L Movie Review 2

An effective horror movie doesn’t need a big budget or an elaborate set-up to terrorize an audience. A plot that plays on everyday fears will do the trick. If a story can tap into the garden-variety nightmares of moviegoers, a simple premise can become petrifying. Being stalked, facing an unknown intruder, or the violation of a safe space are terrifying situations that in real life can send a person straight to a therapist’s couch.

In 2008, Bryan Bertino’s The Strangers worked its way into the horror zeitgeist through an effective narrative that revitalized the genre’s home invasion trope and created a modern classic that efficiently terrified contemporary audiences. The brutality of a trio of strangers attacking an innocent couple for fun and giggles played on viewers’ fears, making the film a neo-classic in the genre. Now it’s finding a fresh start, with director Renny Harlin hoping to recapture the shock and awe of the original movie. But will The Strangers: Chapter 1 leave the same impression? 

Harlin’s reboot sets the stage for an upcoming trilogy. Penned by Alan R. Cohen and Alan Freedland, the film stars Madelaine Petsch and Froy Gutierrez as Maya and Ryan, an impossibly adorable couple who find themselves stranded in an isolated Oregon town after a car breakdown, and who must Airbnb a house while repairs are made. Once they are settled in, a trio of home intruders begins to terrorize them in a series of well-worn scenarios. After starting off with a new setting and new characters, the story mirrors the original formula almost beat by beat. A home invasion film with good old-fashioned body horror thrown in for added merriment, Chapter 1 is a rehash of the 2008 outing, though with small alterations and promises to continue the saga, as Maya attempts to outrun, outsmart, and outlive the intruding trio.  

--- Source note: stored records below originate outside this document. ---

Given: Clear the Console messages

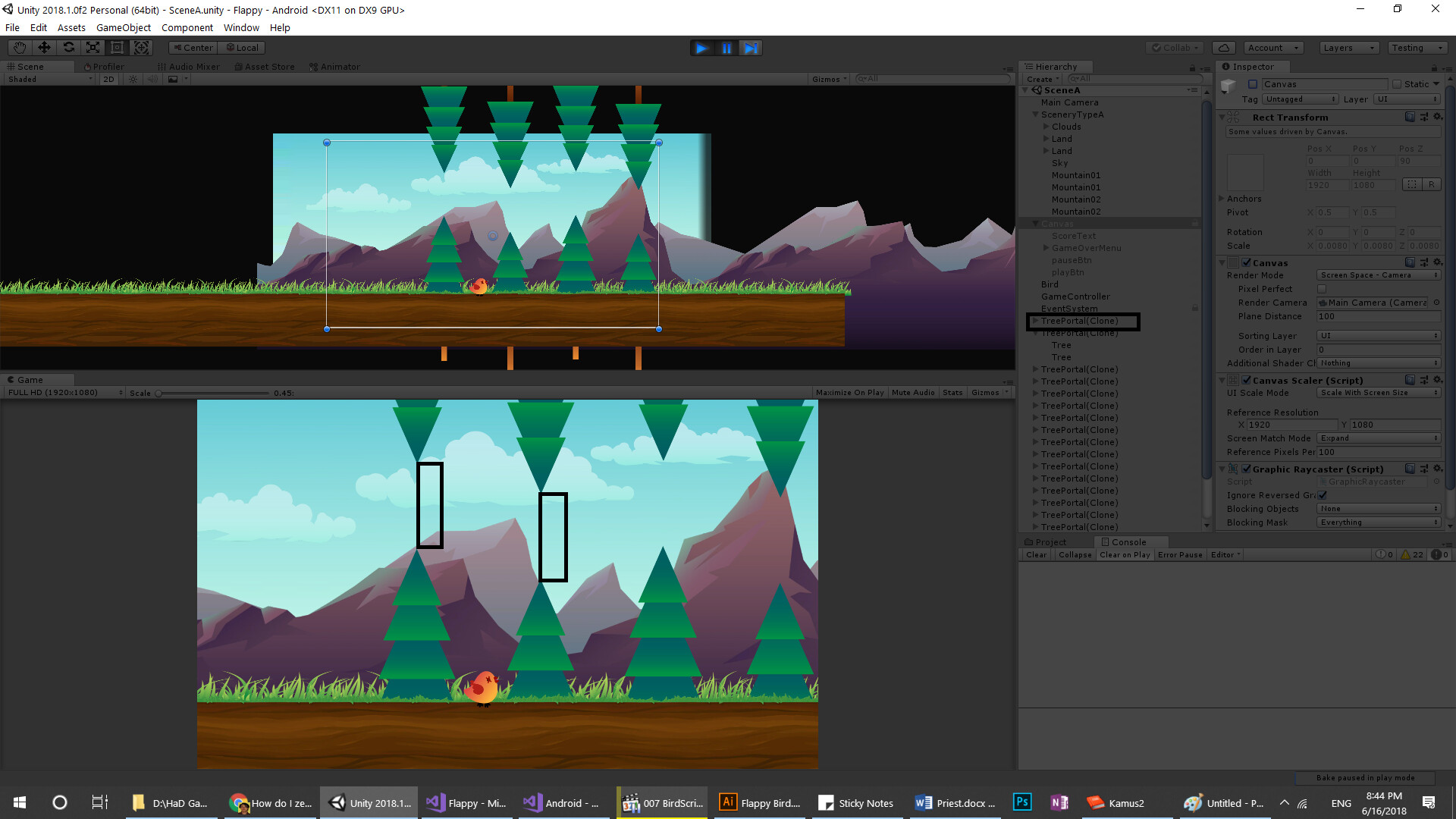Looking at the screenshot, I should click(1036, 554).
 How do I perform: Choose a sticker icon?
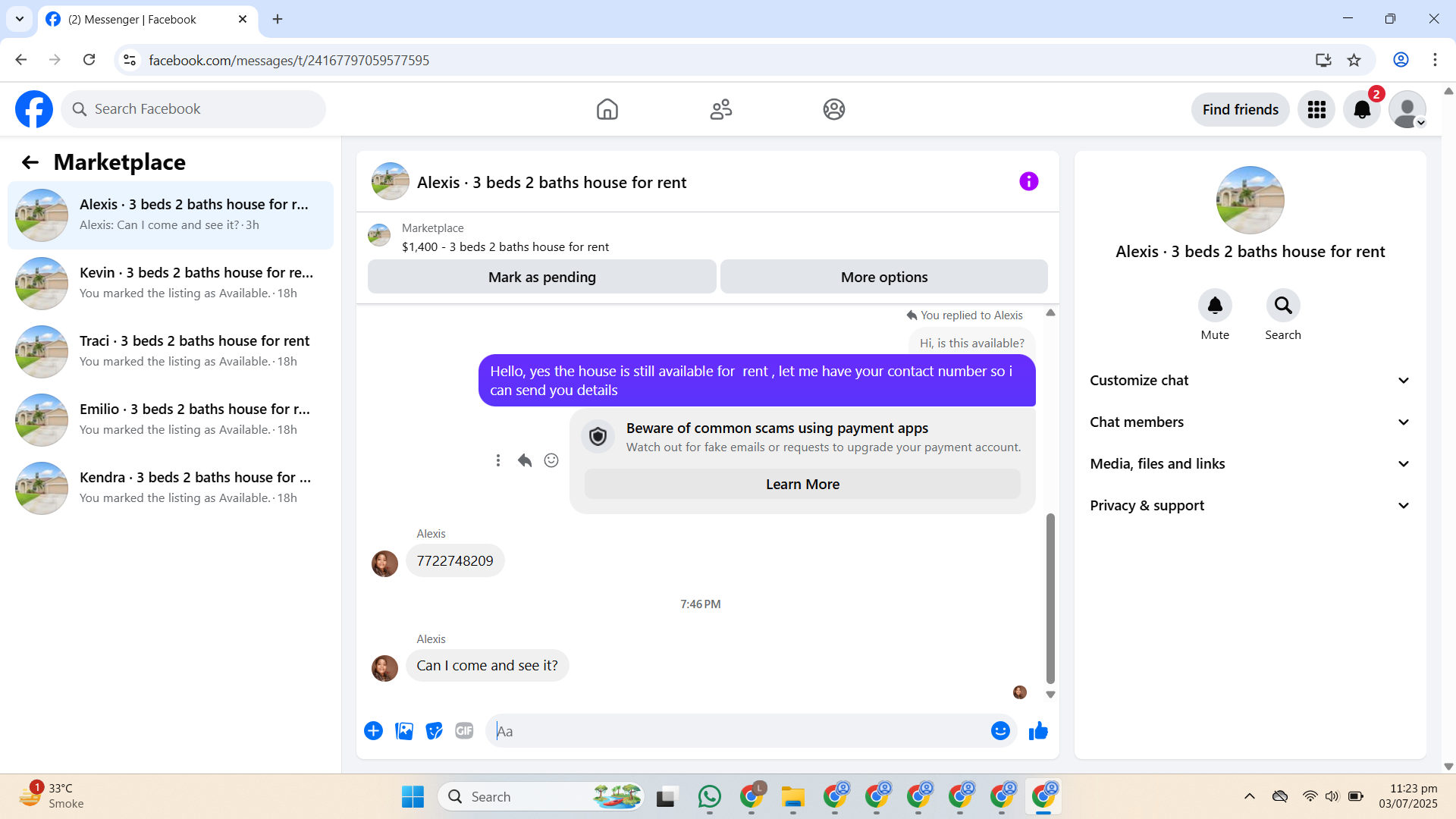click(434, 731)
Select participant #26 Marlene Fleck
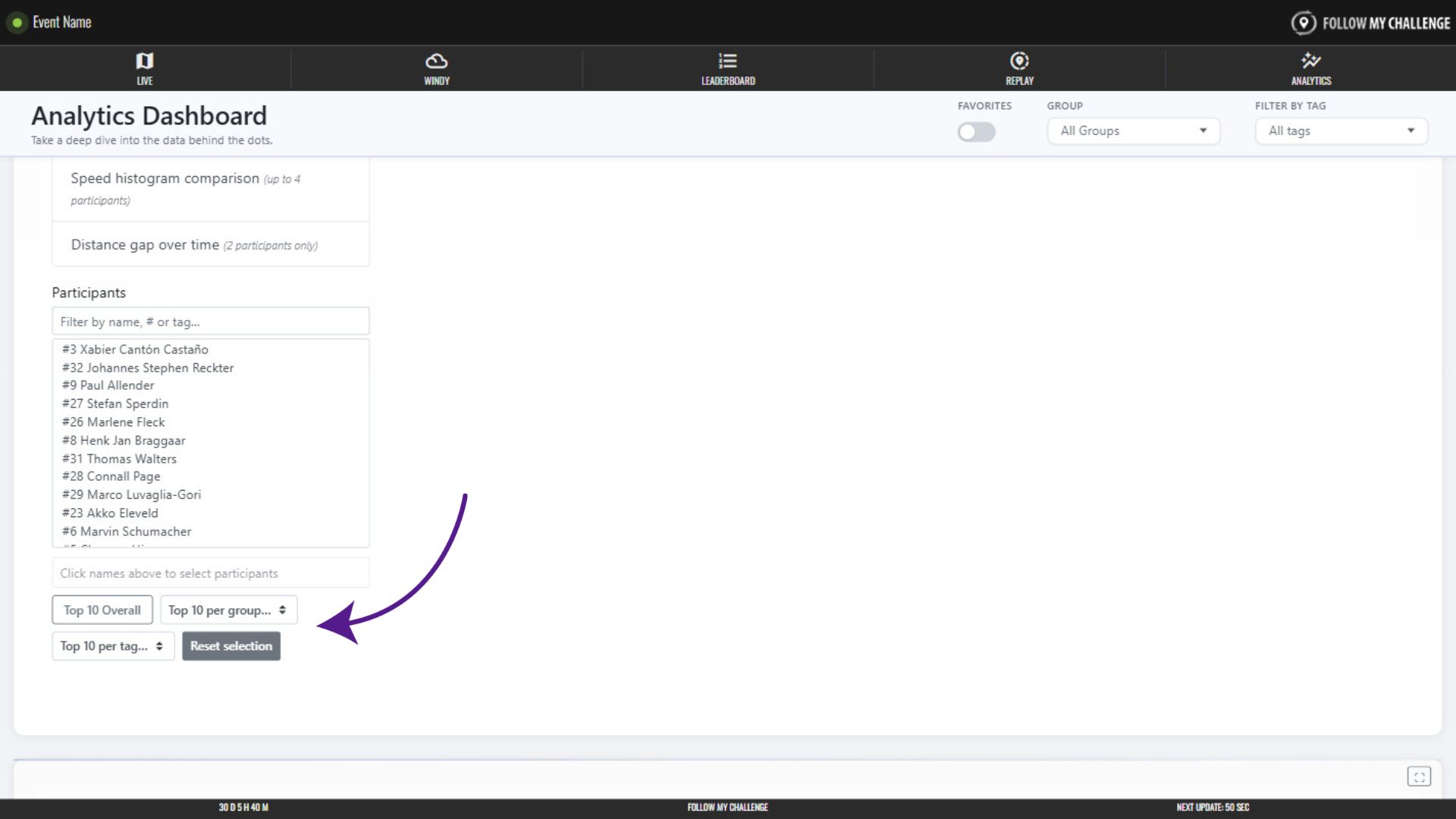The image size is (1456, 819). point(114,422)
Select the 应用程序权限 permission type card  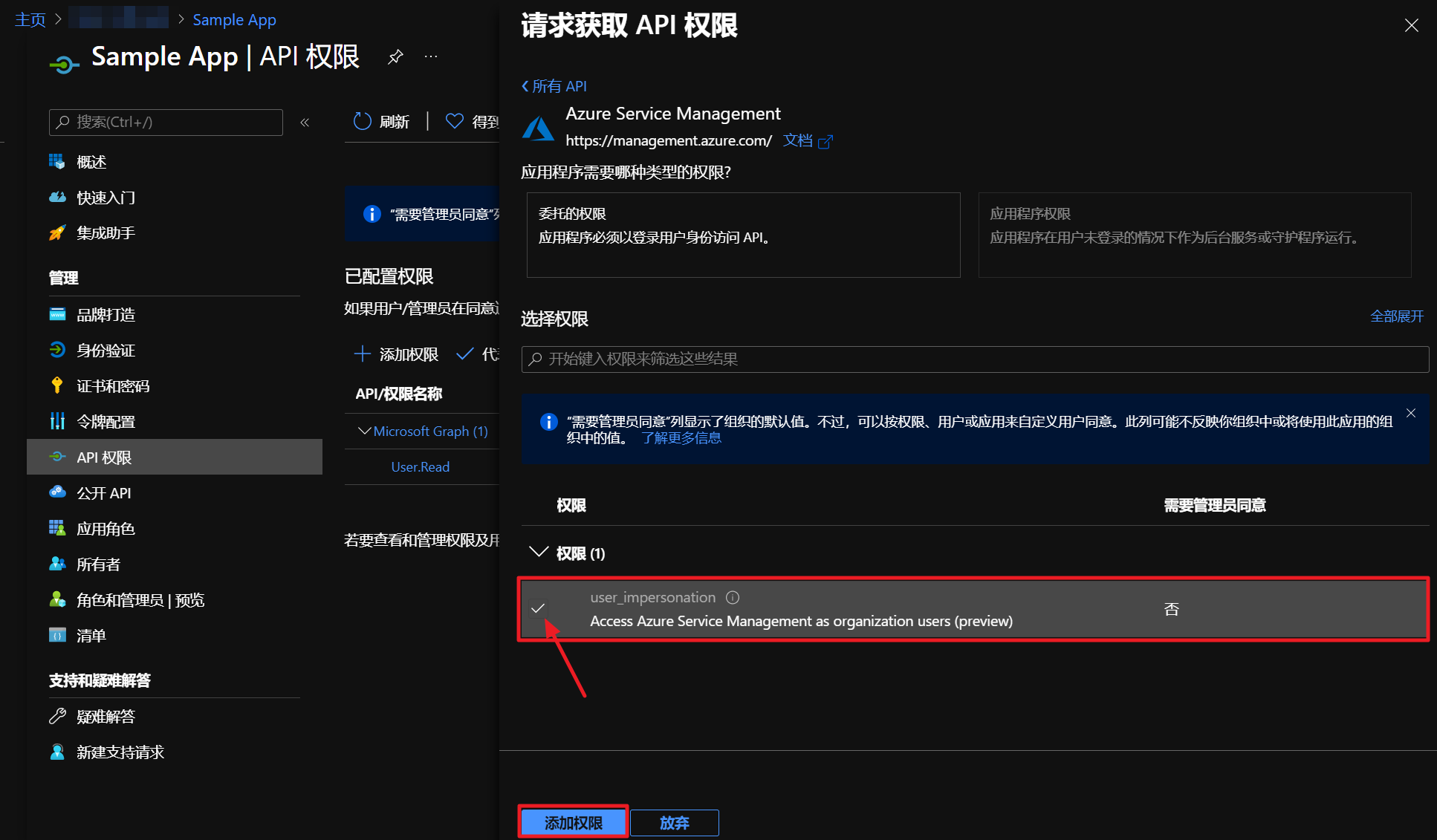coord(1194,235)
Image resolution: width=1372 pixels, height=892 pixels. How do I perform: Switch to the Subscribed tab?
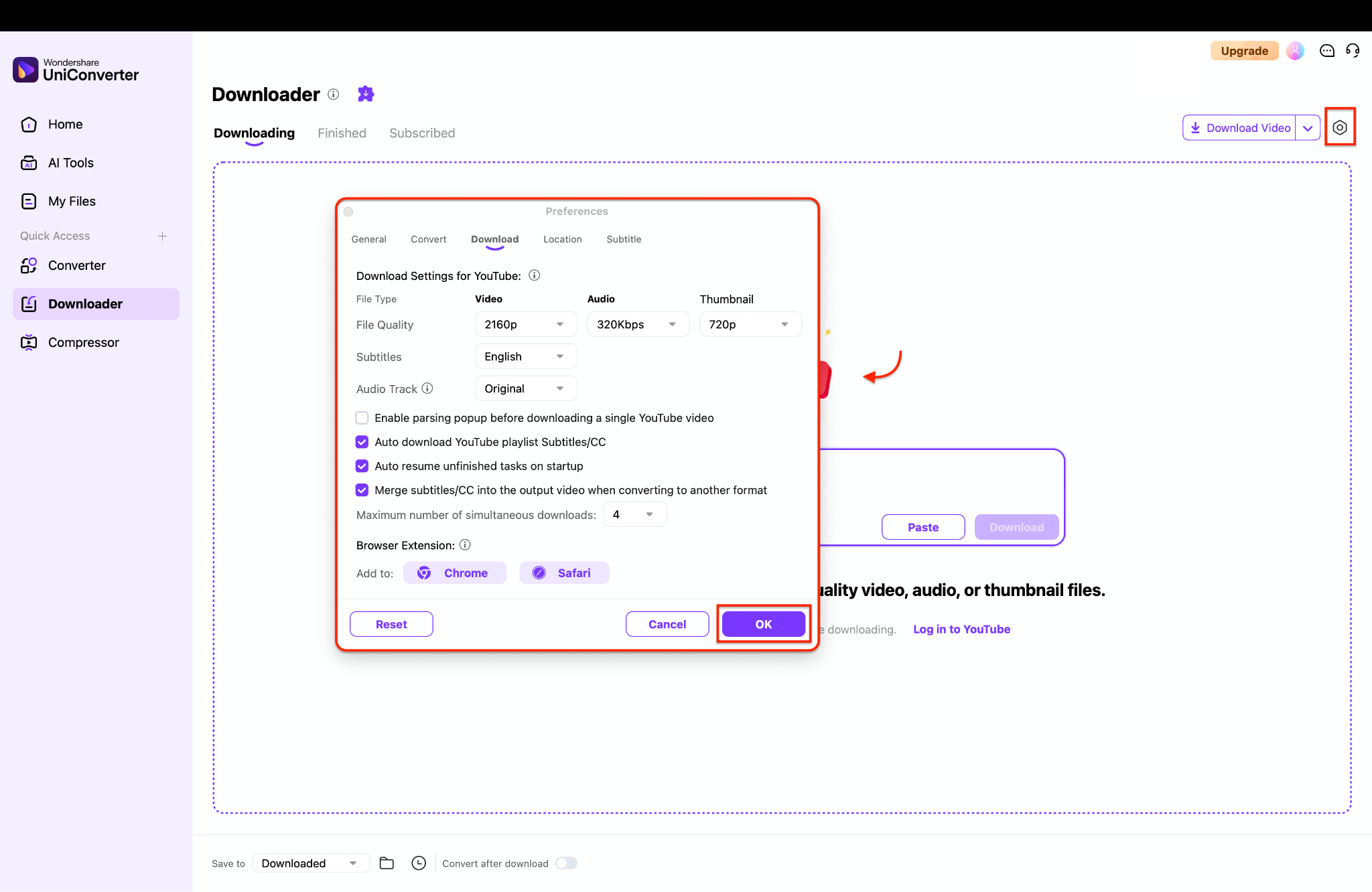(x=421, y=133)

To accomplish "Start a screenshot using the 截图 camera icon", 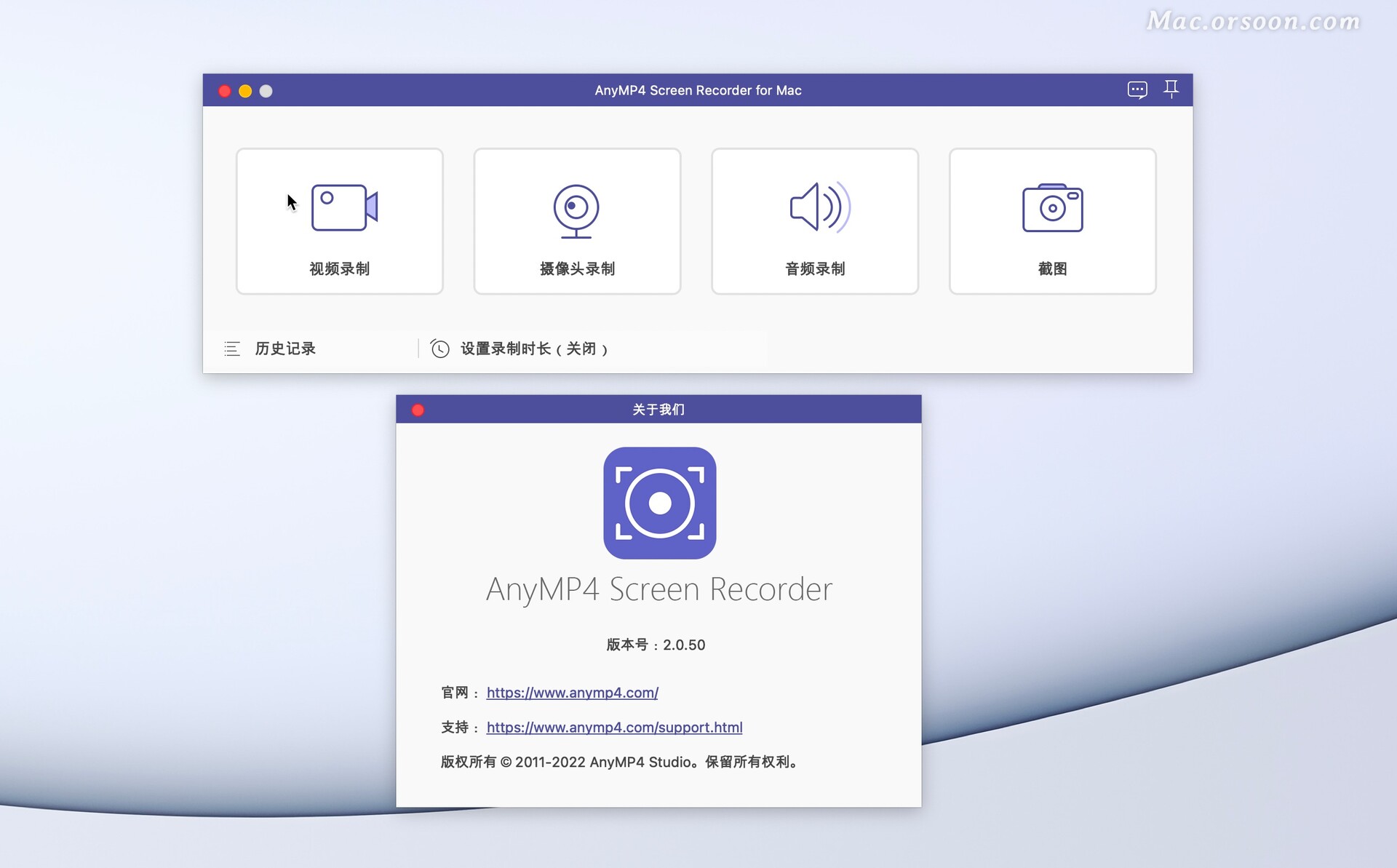I will (1052, 208).
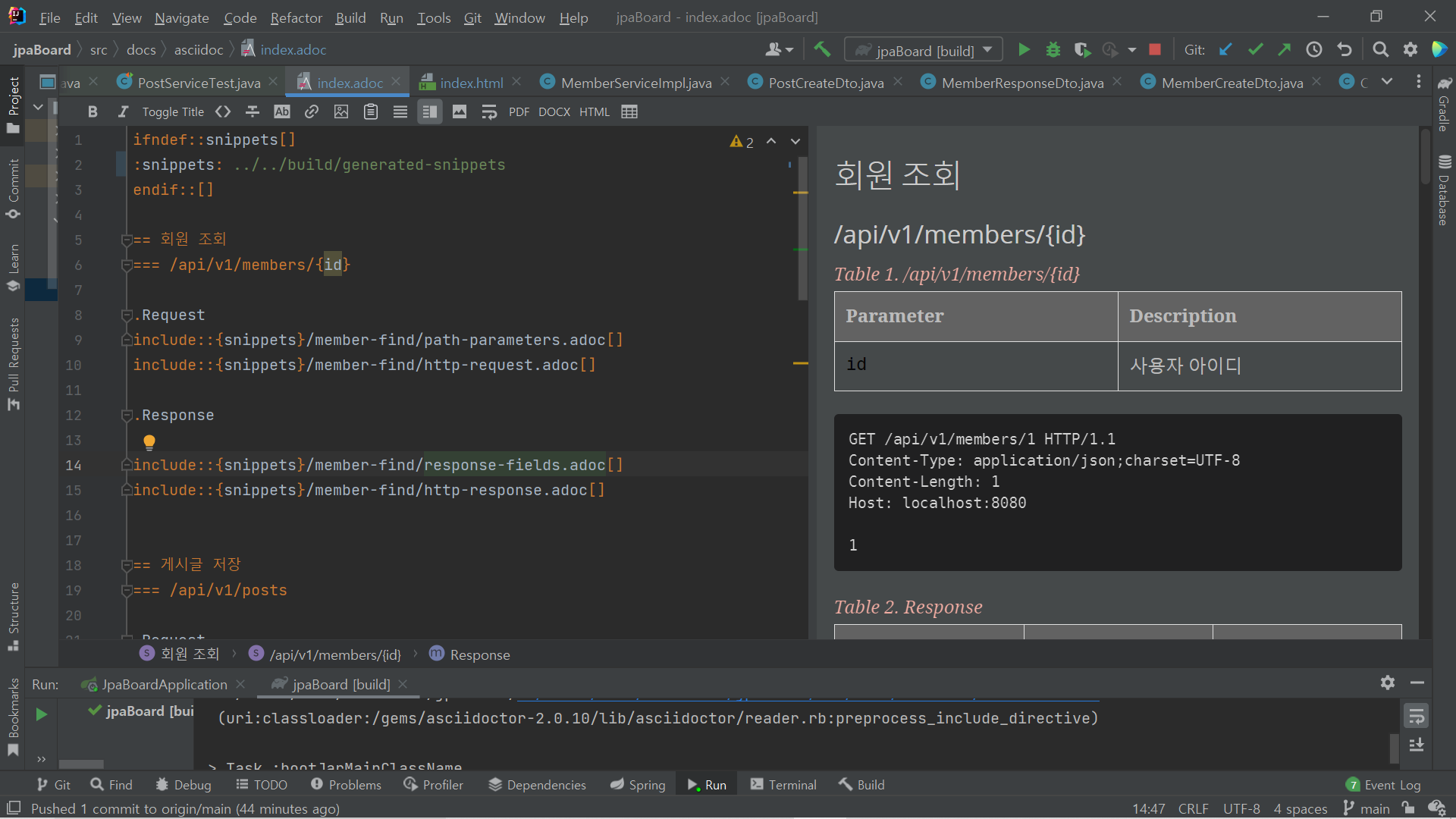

A good portion of Chapter 1 is torture porn for beginners — training wheels for extreme cinema, for folks who are not quite ready for the lurid excesses of Takashi Miike’s Audition (1999) or Herschell Gordon Lewis’s Two Thousand Maniacs (1964). Harlin’s film creates tension by building on the mutilations to come rather than languishing in the gore, like many extreme filmmakers. Gutierrez and Petsch effectively carry much of the movie, with one tearful, fearful close-up after another as they scurry from room to room. It’s not easy to hold an audience’s interest with only a few locations and a limited cast, but the duo, particularly Petsch, keeps things moving with their attempts at escape. If anything, Petsch’s turn proves that Riverdale was fertile ground for great actors (i.e., Charles Melton going on to do May December) who were initially held back by scripts that included teenage thrill-kill cults, teen FBI agents, and pseudoscience involving serial killer genes.

Good performances and the promise of a trilogy will help The Strangers: Chapter 1 find its audience, even if it’s pretty much a carbon copy of the 2008 film (with slightly different jump scares). Folks looking for new adventures in a horror icon will be disappointed, but some fans of the original movie (and people who hate Airbnb) will find Chapter 1 amusing — it captures the flavor of the original, recreating much of the tension that made the film revered in the genre. But horrorhounds looking for new exploits in the Strangers world will not find it quite yet. Maybe that will arrive in Chapter 2.